Le regard qui se pose sur le recordatorio est rapidement intimidé par deux phénomènes simultanés. D’une part, ce qu’il y a de sublime dans une mort injuste (« sublime » entendu en termes kantiens, comme démesure), et d’autre part, le punctum, qui trouve dans l’image quelque chose de si inhabituel qu’il arrête brusquement ce moment, qu’il le sort du cadre de l’attendu (Barthes, 1980).

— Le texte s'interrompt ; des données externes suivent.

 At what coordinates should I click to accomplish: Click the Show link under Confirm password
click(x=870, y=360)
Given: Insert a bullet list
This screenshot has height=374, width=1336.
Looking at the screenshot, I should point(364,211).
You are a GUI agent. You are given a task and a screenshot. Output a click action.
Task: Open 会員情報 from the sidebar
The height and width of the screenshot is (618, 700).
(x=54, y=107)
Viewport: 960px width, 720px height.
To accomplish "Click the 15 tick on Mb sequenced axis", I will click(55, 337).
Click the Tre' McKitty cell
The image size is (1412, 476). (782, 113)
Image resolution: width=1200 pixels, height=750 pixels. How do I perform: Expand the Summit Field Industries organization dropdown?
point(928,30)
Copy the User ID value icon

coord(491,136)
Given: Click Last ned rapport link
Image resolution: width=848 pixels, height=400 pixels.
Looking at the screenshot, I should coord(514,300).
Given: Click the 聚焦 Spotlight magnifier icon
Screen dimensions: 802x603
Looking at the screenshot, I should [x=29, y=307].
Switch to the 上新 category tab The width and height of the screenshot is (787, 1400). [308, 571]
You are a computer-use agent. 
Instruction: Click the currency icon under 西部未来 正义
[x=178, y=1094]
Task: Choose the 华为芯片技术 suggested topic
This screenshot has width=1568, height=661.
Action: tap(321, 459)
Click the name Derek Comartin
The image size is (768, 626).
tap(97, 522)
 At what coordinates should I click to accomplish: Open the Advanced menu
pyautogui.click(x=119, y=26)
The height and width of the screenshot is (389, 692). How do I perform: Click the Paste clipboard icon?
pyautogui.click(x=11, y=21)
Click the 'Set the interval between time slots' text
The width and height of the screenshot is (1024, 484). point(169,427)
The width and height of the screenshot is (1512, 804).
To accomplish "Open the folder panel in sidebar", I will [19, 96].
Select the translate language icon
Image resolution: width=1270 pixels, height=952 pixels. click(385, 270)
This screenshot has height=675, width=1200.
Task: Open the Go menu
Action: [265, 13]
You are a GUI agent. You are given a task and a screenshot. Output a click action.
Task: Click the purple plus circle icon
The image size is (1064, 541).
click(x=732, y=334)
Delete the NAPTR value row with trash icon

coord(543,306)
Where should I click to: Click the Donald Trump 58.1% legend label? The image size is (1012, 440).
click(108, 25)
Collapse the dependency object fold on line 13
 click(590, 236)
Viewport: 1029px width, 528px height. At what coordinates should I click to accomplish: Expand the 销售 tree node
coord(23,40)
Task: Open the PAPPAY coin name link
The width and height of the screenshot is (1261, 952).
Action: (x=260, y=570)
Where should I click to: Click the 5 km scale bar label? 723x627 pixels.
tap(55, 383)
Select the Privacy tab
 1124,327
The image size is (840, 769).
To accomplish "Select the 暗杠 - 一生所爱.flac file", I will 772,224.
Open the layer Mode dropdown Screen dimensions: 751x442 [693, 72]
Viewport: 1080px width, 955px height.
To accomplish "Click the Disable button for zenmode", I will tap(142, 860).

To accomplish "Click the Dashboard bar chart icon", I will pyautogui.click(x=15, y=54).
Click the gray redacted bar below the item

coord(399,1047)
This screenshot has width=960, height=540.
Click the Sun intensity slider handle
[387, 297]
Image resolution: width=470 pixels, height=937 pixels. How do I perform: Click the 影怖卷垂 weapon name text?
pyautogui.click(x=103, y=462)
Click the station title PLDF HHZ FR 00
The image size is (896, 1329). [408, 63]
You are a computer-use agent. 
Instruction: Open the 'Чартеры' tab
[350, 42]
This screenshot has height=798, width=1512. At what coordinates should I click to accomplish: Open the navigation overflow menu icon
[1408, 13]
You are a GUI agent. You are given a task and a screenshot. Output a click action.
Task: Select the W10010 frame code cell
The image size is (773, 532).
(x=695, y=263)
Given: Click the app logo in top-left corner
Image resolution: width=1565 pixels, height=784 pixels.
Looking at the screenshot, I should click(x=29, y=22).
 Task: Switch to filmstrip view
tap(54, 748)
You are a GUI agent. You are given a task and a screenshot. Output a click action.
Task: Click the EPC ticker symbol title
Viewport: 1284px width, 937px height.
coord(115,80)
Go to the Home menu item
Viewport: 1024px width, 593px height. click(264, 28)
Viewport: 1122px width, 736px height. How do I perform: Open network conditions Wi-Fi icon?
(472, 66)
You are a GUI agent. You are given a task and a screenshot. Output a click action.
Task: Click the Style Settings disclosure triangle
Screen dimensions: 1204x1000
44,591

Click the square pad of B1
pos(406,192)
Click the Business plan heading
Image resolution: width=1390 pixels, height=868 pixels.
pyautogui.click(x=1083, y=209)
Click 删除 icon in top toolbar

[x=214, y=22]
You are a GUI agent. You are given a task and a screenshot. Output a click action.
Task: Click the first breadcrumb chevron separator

En lisant le journal, le lecteur reçoit une « gifle », comme si l’étymologie du mot recordatorio, qui contient en lui recordare (« se réveiller », en latin), s’activait soudain et disait : « Ouvrez les yeux ! ». Comme l’a souligné Susan Sontag, même si les images ne sont que des jetons, elles ont une fonction vitale, car elles nous confrontent à l’évidence de ce que l’homme est capable de faire, comme si les portraits disaient : « Voilà ce que les gens sont capables de se faire, n’oubliez pas ! » (Sontag, 2003, p. 115).

« Quand on fait un monument, ce n’est pas pour se souvenir, c’est pour oublier », écrit l’artiste Christian Boltanski (2002, p. 263). Cette gêne imprévue provoquée par les recordatorios les éloignent de cet effet tant discuté dont souffrent les monuments : celui de devenir invisibles. Surface de pierre rappelant l’art funéraire, le monument semble être conçu comme un grand tombeau pour une génération qui n’a pas de sépulture. Plus modestes que les monuments, les recordatorios sont pourtant devenus l’une des représentations esthétiques et politiques les plus actives et spontanées de la démocratie en Argentine. Ils ne sont pas un élément statique du paysage, car leur matérialité est aussi éphémère que le statut de ses protagonistes. Face au marbre, le papier journal des recordatorios projette la volatilité, le mouvement permanent, l’actualité et, de surcroît, donne à la pratique de la mémoire le plus de l’action. Comme la rose de Paracelse, chaque disparu nommé par son recordatorio crée les conditions qui lui permettent de réapparaître sans cesse au coeur de l’actualité du quotidien en doublant ses qualités affectives, accompagné des photographies des autres disparus qui, comme des vestiges silencieux, émergent elles aussi constamment dans la sphère publique. Une photo qui cesse d’être particulière, de sorte que chaque annonce se réactualise comme la revendication des 30 000 disparus. Un jeune visage qui les représente et qui devient donc un symbole dans chaque publication. La disparition, cruelle par l’incertitude qu’elle entraîne, conduit à un deuil impossible, perturbant le rite funéraire. Relatif et indéniable à la fois, celui qui disparaît n’accède pas au marbre comme les morts : leurs proches ne peuvent que perpétuer la recherche et la douleur dans la volatilité du papier, encore et encore, jour après jour.